**Texte à étudier**.
—————

La commission électorale a annoncé avoir fixé à mercredi la date des élections des membres de l’Assemblée constituante dans les circonscriptions privées de vote jeudi en raison de violences.

« La commission annonce que mercredi 26 février est la nouvelle date des élections dans les bureaux où le vote a été suspendu », a déclaré vendredi le président de la commission Nouri al-Abbar lors d’une conférence de presse.

Dans les régions privées de vote, la loi prévoit que la commission électorale décide sous 24 heures après la fin du scrutin du lieu et de la date de nouvelles élections.

En raison de violences, les électeurs de Sebha, Oubari, Murzak, Koufra (sud) et Derna (est) n’ont pas pu voter pour les onze personnes appelées à les représenter dans la Constituante, selon la commission.

A Derna, fief de groupes extrémistes, des bureaux de vote avaient notamment été attaqués dans la nuit de mercredi à jeudi, faisant un mort.

Et dans le sud, des incidents provoqués par des membres des minorités Toubous et Touareg avaient également provoqué la fermeture de plusieurs bureaux.

Les résultats du scrutin de jeudi, qui devraient être annoncés dans « trois à quatre jours » selon la Commission, porteront sur 47 sièges sur 60.

En effet, outre les 11 sièges non pourvus en raison des violences, deux, attribués aux Amazighs, font l’objet d’un boycott, cette communauté protestant contre l’absence de mécanismes garantissant ses droits culturels dans la future Constitution. L’Assemblée ne devrait donc compter que 58 membres.

Les Libyens se sont peu mobilisés pour cette élection, la participation étant estimée à 45%.

Seuls 1,1 million d’électeurs s’étaient inscrits pour ce scrutin, soit moins de la moitié que lors des premières élections libres du pays en 2012 et moins d’un tiers du total des votants potentiels.

—————

**Données fournies**.
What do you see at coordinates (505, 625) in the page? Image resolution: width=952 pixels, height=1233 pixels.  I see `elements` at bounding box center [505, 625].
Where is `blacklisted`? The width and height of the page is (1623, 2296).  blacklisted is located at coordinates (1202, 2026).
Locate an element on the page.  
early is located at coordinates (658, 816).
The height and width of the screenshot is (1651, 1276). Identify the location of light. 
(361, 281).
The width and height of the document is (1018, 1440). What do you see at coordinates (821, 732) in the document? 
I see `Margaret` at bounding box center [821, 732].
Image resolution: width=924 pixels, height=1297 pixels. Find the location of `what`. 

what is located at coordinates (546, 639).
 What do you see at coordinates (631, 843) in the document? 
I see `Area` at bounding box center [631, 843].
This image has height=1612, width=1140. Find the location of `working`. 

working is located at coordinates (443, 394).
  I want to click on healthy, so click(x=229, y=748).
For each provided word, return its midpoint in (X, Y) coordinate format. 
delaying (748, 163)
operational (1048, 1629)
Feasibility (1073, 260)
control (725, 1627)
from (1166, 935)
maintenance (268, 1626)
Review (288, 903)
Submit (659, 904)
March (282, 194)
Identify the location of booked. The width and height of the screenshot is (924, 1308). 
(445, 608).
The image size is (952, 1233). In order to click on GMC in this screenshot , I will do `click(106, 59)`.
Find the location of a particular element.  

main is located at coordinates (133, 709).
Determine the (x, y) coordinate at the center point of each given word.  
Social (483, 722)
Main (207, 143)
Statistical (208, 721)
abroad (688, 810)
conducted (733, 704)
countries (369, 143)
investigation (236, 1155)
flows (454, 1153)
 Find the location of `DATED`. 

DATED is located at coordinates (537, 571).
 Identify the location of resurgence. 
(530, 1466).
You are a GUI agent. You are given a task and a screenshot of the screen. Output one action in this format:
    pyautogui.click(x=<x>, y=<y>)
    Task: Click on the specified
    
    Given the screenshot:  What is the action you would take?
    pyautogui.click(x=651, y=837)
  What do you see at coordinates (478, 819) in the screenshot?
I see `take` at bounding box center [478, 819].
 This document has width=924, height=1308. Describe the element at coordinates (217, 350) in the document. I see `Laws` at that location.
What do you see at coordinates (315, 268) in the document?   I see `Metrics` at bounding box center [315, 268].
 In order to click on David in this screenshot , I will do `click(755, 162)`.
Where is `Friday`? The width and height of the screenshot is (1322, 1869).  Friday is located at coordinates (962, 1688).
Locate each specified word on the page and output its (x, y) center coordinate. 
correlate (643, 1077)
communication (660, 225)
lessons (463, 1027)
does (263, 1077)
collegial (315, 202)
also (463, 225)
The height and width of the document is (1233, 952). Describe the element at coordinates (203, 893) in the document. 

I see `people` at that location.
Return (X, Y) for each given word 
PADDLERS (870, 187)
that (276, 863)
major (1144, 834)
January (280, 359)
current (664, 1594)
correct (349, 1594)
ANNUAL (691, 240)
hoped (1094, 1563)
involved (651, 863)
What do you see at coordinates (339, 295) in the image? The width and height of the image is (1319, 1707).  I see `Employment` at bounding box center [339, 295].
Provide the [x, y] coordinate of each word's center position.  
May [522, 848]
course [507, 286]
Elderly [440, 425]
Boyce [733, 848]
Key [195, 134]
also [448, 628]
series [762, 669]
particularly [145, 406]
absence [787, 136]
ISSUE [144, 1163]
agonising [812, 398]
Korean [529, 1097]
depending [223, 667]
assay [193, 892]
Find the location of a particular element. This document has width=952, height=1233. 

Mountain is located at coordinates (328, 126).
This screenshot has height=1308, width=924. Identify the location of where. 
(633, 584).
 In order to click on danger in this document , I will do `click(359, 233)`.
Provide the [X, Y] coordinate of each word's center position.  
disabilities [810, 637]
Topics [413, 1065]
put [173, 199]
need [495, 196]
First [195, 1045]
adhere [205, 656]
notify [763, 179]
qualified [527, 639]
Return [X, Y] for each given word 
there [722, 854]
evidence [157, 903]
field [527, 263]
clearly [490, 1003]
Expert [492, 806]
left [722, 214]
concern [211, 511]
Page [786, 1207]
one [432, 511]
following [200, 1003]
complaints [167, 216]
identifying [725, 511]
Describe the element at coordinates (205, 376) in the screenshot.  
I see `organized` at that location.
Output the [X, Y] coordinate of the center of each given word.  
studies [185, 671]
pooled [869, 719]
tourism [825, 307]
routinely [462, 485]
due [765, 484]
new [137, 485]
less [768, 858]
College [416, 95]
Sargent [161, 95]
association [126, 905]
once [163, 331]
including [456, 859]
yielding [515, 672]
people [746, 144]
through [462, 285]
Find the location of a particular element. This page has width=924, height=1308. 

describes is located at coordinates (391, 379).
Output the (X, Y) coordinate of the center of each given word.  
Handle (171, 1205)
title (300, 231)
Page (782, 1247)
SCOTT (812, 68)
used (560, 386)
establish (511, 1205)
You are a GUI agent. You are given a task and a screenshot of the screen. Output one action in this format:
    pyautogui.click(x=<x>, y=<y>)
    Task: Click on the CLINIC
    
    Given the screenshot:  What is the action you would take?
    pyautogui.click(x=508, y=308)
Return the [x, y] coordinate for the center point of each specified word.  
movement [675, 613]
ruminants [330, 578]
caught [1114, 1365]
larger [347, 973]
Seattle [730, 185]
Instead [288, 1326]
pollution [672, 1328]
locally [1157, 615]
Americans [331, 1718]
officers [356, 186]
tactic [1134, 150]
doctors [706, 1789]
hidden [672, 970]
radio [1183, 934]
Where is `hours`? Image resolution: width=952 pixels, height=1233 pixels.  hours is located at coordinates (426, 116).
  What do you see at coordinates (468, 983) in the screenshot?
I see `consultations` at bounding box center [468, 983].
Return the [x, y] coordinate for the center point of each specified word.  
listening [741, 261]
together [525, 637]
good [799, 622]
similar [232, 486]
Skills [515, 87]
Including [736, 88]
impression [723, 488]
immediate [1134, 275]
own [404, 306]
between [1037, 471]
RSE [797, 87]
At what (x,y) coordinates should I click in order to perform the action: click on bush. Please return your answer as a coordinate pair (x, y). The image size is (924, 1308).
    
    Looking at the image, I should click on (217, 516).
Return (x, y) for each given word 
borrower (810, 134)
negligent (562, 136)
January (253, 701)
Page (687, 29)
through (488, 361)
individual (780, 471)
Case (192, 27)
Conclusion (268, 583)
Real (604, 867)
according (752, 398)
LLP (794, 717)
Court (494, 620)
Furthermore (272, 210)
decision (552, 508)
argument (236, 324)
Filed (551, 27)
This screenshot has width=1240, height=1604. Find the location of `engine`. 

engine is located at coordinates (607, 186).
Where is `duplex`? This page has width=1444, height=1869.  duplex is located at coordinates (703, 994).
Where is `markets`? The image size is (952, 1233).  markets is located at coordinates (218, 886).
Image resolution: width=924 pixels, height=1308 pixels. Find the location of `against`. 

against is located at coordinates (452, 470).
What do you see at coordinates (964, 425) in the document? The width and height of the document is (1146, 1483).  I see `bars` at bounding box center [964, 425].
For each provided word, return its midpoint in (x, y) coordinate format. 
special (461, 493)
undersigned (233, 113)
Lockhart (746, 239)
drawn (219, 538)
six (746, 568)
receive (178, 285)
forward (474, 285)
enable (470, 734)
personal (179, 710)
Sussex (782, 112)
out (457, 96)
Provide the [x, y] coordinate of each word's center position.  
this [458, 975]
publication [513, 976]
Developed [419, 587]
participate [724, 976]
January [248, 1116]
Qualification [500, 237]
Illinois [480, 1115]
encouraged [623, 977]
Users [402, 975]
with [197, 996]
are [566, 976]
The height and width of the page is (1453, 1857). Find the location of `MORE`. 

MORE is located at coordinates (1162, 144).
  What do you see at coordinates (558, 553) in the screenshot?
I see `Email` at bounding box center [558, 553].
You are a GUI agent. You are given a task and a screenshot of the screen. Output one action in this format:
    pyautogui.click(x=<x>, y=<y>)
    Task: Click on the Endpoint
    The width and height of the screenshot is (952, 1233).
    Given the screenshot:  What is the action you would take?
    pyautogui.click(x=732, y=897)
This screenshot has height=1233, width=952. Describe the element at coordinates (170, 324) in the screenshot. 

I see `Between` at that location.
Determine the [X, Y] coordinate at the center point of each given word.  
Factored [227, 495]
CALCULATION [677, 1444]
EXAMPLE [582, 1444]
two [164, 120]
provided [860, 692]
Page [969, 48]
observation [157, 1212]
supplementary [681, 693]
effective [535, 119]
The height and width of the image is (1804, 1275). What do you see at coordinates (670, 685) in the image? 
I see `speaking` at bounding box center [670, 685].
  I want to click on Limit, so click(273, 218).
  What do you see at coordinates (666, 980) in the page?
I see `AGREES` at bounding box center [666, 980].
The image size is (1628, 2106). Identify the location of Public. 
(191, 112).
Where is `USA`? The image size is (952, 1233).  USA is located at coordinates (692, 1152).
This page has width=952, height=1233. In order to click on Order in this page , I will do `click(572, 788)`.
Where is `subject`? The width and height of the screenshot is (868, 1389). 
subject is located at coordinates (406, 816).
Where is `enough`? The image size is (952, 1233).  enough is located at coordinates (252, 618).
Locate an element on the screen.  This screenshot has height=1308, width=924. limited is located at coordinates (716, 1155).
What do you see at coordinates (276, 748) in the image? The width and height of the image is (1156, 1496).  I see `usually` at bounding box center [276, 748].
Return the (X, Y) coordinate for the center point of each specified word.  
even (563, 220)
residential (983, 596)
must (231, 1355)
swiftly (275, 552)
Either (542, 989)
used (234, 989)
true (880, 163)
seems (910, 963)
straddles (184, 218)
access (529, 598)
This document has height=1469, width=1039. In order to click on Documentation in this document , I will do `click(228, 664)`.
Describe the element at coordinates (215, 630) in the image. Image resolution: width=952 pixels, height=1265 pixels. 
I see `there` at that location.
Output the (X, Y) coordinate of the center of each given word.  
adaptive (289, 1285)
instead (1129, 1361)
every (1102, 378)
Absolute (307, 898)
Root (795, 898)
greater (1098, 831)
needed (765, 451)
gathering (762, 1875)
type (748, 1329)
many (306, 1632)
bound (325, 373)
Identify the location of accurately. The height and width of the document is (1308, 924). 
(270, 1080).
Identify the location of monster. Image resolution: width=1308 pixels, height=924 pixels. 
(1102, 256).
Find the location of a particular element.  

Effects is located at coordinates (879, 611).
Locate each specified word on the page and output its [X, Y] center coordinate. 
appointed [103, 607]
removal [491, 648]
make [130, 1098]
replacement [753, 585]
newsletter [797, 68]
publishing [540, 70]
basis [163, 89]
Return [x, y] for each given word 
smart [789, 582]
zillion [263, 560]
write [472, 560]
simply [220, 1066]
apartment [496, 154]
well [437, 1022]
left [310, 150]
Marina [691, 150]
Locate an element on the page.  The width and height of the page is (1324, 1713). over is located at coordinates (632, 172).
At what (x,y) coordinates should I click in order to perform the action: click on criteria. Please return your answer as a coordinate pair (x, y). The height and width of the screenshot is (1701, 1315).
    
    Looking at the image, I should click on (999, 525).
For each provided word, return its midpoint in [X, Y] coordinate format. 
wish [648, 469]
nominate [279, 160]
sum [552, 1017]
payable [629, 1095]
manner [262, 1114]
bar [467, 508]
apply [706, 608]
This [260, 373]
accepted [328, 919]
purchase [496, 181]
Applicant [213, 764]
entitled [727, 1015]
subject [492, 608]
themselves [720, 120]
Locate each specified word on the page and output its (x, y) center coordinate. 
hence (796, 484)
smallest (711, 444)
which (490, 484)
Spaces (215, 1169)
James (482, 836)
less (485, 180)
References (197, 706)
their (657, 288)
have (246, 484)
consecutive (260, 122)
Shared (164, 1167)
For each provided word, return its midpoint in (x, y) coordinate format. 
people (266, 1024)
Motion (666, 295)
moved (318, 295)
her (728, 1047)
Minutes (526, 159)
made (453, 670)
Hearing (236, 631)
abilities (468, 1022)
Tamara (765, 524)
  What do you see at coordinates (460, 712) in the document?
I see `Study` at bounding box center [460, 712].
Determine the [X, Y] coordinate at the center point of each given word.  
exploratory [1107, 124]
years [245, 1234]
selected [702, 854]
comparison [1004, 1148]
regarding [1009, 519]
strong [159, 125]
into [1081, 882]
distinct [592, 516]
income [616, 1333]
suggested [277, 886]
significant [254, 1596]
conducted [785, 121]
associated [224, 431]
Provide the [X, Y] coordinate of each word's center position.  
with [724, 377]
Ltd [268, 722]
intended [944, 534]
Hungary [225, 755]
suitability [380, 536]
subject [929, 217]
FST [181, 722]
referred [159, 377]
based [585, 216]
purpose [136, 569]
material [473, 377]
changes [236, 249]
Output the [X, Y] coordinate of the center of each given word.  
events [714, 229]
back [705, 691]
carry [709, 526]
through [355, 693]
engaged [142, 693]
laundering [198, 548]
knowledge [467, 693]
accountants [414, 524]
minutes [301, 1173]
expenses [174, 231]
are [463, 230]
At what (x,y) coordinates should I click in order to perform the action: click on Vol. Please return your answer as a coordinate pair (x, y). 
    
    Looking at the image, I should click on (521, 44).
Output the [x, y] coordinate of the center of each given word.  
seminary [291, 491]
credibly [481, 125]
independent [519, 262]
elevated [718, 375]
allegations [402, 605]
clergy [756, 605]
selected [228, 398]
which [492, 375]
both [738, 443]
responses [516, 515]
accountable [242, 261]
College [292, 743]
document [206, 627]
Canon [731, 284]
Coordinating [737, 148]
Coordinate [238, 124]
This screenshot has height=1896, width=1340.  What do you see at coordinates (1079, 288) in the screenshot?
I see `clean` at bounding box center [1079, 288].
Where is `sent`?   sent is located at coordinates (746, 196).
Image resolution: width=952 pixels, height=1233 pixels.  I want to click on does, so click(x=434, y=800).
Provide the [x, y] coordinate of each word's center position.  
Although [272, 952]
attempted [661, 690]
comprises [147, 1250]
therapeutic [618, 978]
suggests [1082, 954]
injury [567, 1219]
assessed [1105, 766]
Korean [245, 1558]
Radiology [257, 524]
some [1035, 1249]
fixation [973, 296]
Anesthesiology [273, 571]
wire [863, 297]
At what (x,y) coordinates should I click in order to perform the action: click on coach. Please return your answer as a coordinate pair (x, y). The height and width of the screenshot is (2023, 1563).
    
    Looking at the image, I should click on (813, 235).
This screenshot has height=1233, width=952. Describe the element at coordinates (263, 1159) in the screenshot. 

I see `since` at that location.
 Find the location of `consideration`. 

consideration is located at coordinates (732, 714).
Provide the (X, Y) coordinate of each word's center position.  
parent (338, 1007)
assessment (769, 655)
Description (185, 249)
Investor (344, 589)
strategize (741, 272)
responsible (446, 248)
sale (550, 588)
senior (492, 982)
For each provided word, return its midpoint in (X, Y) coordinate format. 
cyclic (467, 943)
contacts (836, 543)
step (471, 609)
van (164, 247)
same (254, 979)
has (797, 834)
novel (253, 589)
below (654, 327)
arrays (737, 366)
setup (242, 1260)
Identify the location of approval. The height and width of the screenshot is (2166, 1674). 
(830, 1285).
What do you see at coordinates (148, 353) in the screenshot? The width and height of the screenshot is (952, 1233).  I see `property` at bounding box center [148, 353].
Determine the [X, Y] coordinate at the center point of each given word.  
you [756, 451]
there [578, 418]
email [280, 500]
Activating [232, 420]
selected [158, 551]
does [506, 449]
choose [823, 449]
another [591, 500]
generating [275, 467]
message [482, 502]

—————

**Consigne**. Recopiez mot pour mot le passage de l'article sur les élections qui commence par les mots "La commission électorale a" et se termine par "raison de violences.". Les items n'ont aucun rôle à jouer ici.

**Réponse attendue**.
La commission électorale a annoncé avoir fixé à mercredi la date des élections des membres de l’Assemblée constituante dans les circonscriptions privées de vote jeudi en raison de violences.